When the human being did not walk upright and was governed by the Law of the Strongest, we quickly come to mind the image of a dirty, hairy Cro-Magnon man, without law or order to protect him or stop him. Mickey Rourke (The Law of the Street, The Wrestler) gets into the skin of Henry Chinaski (alter ego of writer Charles Bukowski who also served as screenwriter in this film), living image and likeness of a caveman of the twentieth century. He wanders from bar to bar, has no territory of his own, fights for refusing to pay for the round and allows himself the luxury of meeting depressed women (Wanda and Tully, played by Faye Dunaway and Alice Krige respectively), although love does not care about a whistle . Wanda, an alcoholic like him, represents the passive side of which Chinaski is so proud and Tilly, the naive and repressed editor who sees in the drunk something more than a genius, reflects just the opposite; the ambition and the success, circles of which he resists to be part, in an excess of lyric of the pride and anticonformism united. In spite of everything Henry will continue to stink of fart, whiskey, wine and cigarette smoke behind a face chewed by the sweat and blood of the dozens of beatings he receives from Eddie (Frank Stallone, brother of Sylvester) the unfriendly bartender who does not trust to nobody. But Henry has the unconditional but passive support of another good bartender, Eddie (JC Quinn) and a retinue of old drunks like walking stunted livers and stubborn fulanas who make their living making fellatio in rotten bar latrines before spending their last years in a geriatric.

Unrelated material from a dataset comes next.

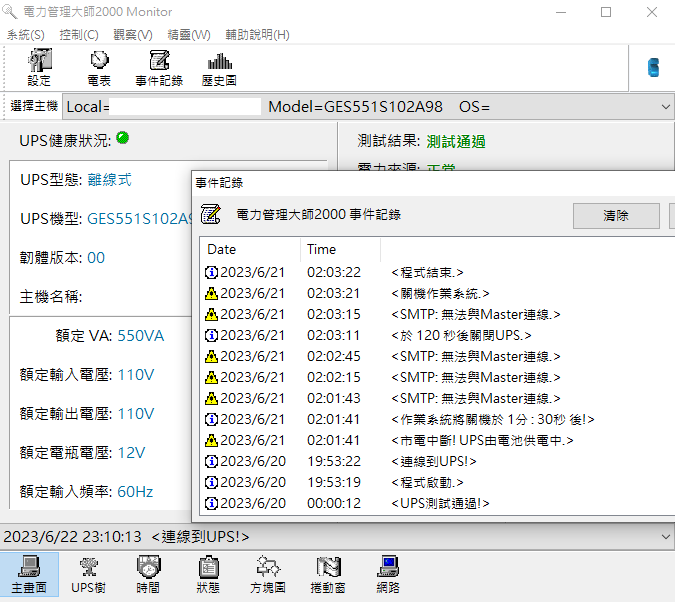
Task: Open the 系統(S) menu
Action: [x=25, y=35]
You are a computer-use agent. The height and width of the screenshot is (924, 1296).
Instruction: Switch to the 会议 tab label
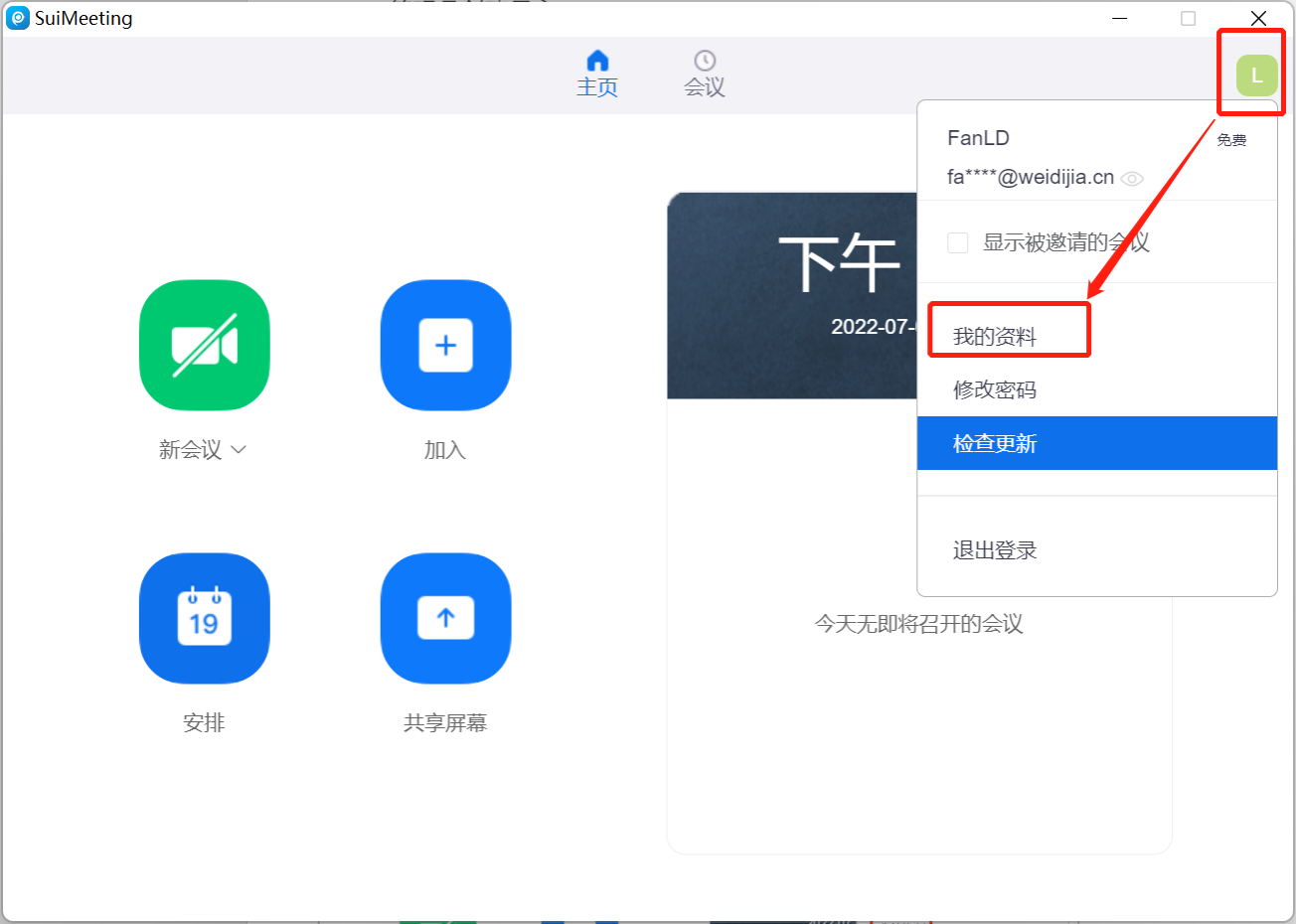click(x=705, y=87)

Barbet Schroeder (Before and After, The Lawyer of Terror) directs this film produced by Francis Ford Coppola and paid by executives and off-roaders at the time, Menahem Golan and Yoram Globus, more frequent in financing action films than dramas with an autobiographical character. Shortly after completing the shoot, Bukowski had the willpower to write his experience on the set (he actually appears in a fleeting cameo as a bar client) in the autobiographical novel "Hollywood."